[PASAJE DE TEXTO]
※

Hace un año fui con un grupo de amigos a la selva tropical de Costa Rica a escalar un enorme árbol conocido como Strangler Fig Tree. Comenzamos a organizarnos para ponernos el arnés de seguridad y el casco ya que el ascenso se hace descalzo y sin guantes; surgían comentarios de duda entre el grupo, no sólo por la dificultad que implicaría subir este gigante de más de treinta metros, sino por la gran cantidad de insectos que podían salir de cada recoveco.

Antes de que nos diéramos cuenta, Ivonne ya estaba completamente equipada, descalza y lista para el ascenso. El grupo guardó silencio y vio cómo ella subía sin ninguna dificultad y a gran velocidad. Cuando llegó a la cima del árbol, tocó la campana levantando los brazos y se arrojó, sin siquiera pensarlo, al vacío. Todo esto lo hizo con completa naturalidad y una gran sonrisa en la boca. Yo pensé para mis adentros: ¡Wow, esta mujer sí tiene pantalones!

Ese es el primer recuerdo que tengo de cuando la conocí. Hoy descubro en su primer libro a otra Ivonne que nos relata la historia de una niña que un día regresa a su casa para descubrir que su padre había muerto de un infarto. Este hecho cambia el curso de una infancia tranquila y estable. Años después, embarazada y sin el apoyo del hombre que amaba, decide darle vida a la hija que espera y que sería el motivo de su lucha incansable.

El vertiginoso ascenso de su carrera dentro de una gran tienda de moda, desata muchas envidias e intrigas que terminarán forzándola a dejar su trabajo.

Con una mano atrás y otra adelante, utilizando la experiencia adquirida, comienza su vida como emprendedora, la cual estará llena de aventuras, retos y grandes decepciones que la harán caer y volver a levantarse más de una vez.

※

[EXTRACTOS DE DATOS]
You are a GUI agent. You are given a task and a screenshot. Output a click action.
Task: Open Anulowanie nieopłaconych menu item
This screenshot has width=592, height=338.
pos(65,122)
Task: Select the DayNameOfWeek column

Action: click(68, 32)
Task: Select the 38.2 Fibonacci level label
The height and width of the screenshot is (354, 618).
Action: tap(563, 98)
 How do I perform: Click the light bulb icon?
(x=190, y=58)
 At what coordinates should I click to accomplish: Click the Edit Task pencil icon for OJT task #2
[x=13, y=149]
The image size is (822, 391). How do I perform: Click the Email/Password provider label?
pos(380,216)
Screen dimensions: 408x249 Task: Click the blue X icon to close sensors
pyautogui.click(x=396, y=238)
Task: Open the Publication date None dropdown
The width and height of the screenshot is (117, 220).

※

[TAREA ASIGNADA A]
Responde a partir del pasaje:
(i) ¿Qué altura tiene el árbol que escaló el grupo?
(ii) ¿Qué hizo Ivonne al llegar a la cima del árbol?
(iii) ¿De qué murió el padre de la niña?
[TAREA ASIGNADA B] Edita el pasaje desde las palabras "Con una mano" y detente tras "de una vez."; en ese tramo, cambia "emprendedora" por "empresaria".

[TU SOLUCIÓN A]
(i) Más de treinta metros.
(ii) Tocó la campana levantando los brazos y se arrojó al vacío.
(iii) De un infarto.

[TU SOLUCIÓN B]
Con una mano atrás y otra adelante, utilizando la experiencia adquirida, comienza su vida como empresaria, la cual estará llena de aventuras, retos y grandes decepciones que la harán caer y volver a levantarse más de una vez.